We look at "IR" as an example, which is widely used in the literature as an acronym for e.g., insulin receptor, and ionizing radiation.

In the first example, we ground IR with context implying the insulin receptor sense:

In [10]:
ground(url, 'IR', context='IR binds INS at the membrane.')[0]

{'disambiguation': {'match': 'grounded',
  'score': 0.9945447300565196,
  'type': 'adeft'},
 'match': {'cap_combos': [],
  'dash_mismatches': [],
  'exact': True,
  'query': 'IR',
  'ref': 'IR',
  'space_mismatch': False},
 'score': 0.9945447300565196,
 'term': {'db': 'HGNC',
  'entry_name': 'INSR',
  'id': '6091',
  'norm_text': 'ir',
  'source': 'famplex',
  'status': 'assertion',
  'text': 'IR'}}

As expected, the top grounding we get is to the insulin receptor gene, INSR.

Next, we look at a sentence which implies that IR is used in the sense of ionizing radiation:

In [11]:
ground(url, 'IR', context='IR can cause DNA damage.')[0]

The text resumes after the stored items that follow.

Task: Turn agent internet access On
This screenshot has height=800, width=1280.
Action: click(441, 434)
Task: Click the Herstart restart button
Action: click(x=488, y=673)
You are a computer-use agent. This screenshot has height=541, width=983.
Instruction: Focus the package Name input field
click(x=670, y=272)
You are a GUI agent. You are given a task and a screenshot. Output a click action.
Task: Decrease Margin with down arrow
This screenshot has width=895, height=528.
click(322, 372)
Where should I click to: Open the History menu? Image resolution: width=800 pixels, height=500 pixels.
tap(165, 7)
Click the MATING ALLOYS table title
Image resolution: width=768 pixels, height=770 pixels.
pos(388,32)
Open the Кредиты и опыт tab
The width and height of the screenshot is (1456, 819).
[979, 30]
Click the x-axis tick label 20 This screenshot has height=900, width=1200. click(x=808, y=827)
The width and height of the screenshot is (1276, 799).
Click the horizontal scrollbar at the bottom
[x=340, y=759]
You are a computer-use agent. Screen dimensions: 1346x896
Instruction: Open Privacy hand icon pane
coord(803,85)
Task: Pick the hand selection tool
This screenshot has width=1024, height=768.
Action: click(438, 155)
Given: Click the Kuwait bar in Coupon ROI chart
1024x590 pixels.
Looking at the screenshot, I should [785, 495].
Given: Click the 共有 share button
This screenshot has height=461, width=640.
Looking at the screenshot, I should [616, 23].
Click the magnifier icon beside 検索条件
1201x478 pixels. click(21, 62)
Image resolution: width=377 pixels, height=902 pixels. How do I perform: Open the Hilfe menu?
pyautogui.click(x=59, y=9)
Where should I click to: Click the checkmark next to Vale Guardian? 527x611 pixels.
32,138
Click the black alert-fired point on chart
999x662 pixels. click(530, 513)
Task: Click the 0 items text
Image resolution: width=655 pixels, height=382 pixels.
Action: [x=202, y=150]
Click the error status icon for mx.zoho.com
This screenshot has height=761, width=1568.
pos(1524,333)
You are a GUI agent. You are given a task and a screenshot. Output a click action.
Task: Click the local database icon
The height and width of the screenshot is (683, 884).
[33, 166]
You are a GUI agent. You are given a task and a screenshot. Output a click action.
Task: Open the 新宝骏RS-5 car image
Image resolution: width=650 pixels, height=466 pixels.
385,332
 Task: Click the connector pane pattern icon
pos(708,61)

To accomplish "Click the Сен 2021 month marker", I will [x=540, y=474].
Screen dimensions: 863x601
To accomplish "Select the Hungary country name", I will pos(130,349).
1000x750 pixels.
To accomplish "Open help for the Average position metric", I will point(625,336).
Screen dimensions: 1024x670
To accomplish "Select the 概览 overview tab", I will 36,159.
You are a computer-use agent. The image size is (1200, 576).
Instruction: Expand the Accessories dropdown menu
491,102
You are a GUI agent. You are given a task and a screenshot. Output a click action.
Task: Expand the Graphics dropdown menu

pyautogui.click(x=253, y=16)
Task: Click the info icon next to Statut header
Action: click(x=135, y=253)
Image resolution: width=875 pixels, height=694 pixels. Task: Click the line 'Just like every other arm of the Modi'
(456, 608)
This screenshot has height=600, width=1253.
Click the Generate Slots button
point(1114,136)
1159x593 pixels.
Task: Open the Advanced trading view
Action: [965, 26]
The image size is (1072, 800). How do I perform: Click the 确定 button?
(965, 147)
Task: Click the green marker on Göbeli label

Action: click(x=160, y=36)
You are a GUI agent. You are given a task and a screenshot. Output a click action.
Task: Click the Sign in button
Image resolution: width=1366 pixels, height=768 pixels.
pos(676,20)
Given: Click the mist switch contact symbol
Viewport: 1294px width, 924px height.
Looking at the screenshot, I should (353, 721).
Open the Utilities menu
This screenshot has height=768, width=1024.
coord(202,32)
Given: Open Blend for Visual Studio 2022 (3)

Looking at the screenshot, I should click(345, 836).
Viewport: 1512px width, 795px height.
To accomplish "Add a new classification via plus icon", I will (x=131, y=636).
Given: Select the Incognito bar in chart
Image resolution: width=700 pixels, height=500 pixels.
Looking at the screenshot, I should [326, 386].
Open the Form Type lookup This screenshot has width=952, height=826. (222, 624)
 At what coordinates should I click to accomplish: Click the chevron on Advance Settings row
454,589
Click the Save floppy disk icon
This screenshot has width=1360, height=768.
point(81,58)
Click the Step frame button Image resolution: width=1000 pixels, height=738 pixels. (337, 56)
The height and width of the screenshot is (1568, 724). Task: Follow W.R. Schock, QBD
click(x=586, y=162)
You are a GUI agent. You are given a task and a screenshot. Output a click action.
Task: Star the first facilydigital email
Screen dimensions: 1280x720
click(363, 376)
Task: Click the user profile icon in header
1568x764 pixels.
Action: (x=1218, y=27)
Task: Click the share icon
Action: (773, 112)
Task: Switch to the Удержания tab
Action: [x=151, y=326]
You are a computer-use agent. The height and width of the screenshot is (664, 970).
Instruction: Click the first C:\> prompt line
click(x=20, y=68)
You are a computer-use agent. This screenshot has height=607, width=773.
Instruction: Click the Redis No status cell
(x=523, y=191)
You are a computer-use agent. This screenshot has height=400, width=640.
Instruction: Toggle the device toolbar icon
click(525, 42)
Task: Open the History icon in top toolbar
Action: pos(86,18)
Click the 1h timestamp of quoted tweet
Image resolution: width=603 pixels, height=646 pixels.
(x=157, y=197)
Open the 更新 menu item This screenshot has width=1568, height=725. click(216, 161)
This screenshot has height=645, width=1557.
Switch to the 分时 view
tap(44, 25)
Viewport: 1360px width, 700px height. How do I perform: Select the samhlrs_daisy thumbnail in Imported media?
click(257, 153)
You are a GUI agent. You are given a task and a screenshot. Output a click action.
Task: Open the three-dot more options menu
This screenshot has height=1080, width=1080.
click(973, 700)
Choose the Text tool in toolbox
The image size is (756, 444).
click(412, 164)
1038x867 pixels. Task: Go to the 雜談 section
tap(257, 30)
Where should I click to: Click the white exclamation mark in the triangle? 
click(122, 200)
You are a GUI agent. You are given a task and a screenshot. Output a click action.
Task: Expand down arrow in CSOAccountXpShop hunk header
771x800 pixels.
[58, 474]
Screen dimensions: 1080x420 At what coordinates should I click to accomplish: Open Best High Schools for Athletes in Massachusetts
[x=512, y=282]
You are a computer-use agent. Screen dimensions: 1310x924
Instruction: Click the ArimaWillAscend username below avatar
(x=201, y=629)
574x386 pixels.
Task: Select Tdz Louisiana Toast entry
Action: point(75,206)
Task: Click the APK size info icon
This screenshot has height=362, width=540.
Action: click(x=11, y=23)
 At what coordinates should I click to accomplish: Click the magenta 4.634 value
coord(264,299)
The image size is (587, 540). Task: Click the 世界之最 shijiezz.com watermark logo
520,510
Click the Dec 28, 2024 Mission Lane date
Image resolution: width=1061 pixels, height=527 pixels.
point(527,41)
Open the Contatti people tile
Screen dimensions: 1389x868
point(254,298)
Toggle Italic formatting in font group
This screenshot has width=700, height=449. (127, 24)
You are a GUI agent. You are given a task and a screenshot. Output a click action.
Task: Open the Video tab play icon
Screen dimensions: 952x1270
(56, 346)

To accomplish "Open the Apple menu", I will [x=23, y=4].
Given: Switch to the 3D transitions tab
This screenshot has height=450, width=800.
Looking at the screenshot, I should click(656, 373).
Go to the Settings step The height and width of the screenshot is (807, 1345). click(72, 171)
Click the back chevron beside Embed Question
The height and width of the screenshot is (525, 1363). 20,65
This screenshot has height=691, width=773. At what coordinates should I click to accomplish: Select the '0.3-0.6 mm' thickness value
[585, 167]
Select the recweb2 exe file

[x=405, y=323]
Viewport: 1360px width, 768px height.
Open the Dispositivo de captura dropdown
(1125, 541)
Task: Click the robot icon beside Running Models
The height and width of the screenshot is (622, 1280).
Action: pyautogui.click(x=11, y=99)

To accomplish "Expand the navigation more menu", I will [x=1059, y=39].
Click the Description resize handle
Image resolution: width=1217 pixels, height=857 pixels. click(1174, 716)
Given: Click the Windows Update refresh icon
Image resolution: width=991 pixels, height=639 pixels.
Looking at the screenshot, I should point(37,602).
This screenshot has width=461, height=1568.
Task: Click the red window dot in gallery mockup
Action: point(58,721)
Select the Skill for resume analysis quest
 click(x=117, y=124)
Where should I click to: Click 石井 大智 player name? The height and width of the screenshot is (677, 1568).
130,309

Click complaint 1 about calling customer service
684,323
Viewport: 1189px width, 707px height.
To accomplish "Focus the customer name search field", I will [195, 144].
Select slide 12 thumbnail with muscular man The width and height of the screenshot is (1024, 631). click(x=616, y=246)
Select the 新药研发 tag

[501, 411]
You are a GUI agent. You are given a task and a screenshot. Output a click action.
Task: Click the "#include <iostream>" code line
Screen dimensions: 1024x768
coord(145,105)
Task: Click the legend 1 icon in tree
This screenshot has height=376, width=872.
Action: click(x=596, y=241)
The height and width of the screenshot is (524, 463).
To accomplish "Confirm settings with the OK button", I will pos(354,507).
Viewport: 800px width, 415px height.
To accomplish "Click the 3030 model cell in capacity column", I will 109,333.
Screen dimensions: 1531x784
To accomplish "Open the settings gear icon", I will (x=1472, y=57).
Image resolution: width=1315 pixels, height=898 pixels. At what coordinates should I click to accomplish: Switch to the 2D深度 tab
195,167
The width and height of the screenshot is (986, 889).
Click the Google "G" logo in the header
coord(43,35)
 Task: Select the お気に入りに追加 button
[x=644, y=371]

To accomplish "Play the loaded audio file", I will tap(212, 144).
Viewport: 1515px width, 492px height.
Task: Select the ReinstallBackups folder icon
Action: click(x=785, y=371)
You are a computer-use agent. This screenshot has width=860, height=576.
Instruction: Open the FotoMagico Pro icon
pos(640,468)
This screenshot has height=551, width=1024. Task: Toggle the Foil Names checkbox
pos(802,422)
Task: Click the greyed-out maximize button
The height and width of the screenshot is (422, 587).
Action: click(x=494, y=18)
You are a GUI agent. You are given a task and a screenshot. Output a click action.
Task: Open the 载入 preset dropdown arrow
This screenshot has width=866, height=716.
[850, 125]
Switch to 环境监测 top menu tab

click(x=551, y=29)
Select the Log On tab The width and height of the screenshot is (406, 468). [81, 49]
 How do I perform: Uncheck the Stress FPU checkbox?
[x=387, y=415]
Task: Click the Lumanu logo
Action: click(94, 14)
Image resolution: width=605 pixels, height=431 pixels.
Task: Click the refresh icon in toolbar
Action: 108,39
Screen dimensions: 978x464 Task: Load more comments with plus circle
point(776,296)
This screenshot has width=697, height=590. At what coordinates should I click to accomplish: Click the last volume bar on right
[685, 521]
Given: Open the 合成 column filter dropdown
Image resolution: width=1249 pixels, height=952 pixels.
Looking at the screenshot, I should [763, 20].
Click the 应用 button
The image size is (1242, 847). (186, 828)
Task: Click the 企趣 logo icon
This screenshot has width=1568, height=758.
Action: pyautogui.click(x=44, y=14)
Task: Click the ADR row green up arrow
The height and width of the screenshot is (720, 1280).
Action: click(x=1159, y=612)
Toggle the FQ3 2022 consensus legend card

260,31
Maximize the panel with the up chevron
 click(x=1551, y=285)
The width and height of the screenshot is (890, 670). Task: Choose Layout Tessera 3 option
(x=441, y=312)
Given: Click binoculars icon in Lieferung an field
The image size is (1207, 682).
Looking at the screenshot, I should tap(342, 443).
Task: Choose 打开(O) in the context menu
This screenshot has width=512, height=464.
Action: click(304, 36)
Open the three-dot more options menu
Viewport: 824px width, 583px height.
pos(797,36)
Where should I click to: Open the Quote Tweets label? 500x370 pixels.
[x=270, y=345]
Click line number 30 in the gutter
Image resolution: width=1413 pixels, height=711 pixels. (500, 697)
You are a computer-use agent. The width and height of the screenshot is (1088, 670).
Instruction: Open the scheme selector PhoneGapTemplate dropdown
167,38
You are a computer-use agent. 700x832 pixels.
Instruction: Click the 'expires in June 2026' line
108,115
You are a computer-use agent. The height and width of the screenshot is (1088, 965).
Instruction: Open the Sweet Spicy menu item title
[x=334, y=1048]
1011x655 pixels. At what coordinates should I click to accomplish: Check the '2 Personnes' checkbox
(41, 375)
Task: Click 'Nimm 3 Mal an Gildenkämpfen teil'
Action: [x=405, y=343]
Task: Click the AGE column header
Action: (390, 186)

{'disambiguation': {'match': 'grounded',
  'score': 0.9915279740334499,
  'type': 'adeft'},
 'match': {'cap_combos': [],
  'dash_mismatches': [],
  'exact': True,
  'query': 'IR',
  'ref': 'IR',
  'space_mismatch': False},
 'score': 0.9915279740334499,
 'term': {'db': 'MESH',
  'entry_name': 'Radiation, Ionizing',
  'id': 'D011839',
  'norm_text': 'ir',
  'source': 'famplex',
  'status': 'assertion',
  'text': 'IR'}}

In this case, we end up with the MeSH entry representing ionizing radiation as the top grounding.
The above examples demonstrate that in many cases, even a few words of surrounding text can help reliably dismbiguate senses. Generally, disambiguation becomes more accurate given more context, e.g., the full text of the article containing the entity string.